Exercise data section start
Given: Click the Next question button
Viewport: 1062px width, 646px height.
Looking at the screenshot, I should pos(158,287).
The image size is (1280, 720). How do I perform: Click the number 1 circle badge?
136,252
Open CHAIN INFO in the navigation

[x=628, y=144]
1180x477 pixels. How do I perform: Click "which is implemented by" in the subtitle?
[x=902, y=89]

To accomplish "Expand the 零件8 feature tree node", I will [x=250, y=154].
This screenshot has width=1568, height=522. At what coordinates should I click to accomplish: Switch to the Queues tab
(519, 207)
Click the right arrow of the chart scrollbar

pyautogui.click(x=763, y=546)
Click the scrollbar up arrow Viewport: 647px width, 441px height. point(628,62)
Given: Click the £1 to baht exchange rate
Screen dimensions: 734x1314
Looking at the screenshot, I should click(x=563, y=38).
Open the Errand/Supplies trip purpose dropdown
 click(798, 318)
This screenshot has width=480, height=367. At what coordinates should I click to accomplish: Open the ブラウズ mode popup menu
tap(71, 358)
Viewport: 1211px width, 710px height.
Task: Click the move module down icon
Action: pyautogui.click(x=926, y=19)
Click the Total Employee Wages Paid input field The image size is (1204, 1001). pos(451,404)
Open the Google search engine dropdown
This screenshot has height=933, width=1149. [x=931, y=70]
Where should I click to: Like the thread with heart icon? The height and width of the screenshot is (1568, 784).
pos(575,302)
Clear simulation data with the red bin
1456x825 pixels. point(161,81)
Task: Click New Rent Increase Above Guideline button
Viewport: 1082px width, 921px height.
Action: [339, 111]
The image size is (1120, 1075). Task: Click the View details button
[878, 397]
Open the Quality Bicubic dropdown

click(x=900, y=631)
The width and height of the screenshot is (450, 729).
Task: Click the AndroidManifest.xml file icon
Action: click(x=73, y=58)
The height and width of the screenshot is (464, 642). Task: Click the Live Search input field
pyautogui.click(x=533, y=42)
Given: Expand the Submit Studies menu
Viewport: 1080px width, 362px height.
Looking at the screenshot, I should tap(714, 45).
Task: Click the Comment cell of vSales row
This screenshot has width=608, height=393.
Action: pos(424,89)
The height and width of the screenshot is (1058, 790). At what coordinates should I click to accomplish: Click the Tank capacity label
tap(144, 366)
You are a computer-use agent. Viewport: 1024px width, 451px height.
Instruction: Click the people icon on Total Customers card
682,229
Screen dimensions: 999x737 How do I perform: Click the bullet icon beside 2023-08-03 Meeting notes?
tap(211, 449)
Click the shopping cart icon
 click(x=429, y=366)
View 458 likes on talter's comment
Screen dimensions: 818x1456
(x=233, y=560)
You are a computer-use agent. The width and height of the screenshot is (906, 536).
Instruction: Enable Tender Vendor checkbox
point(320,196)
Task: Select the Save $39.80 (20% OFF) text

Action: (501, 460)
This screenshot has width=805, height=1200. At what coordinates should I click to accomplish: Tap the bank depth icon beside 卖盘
Exercise data section end
* What the task requires
Every line that holds the string "computer" must be copied from the records above.

* Written reply
You are a computer-use agent. Viewport: 1024px width, 451px height.
You are a computer-use agent. The width and height of the screenshot is (906, 536).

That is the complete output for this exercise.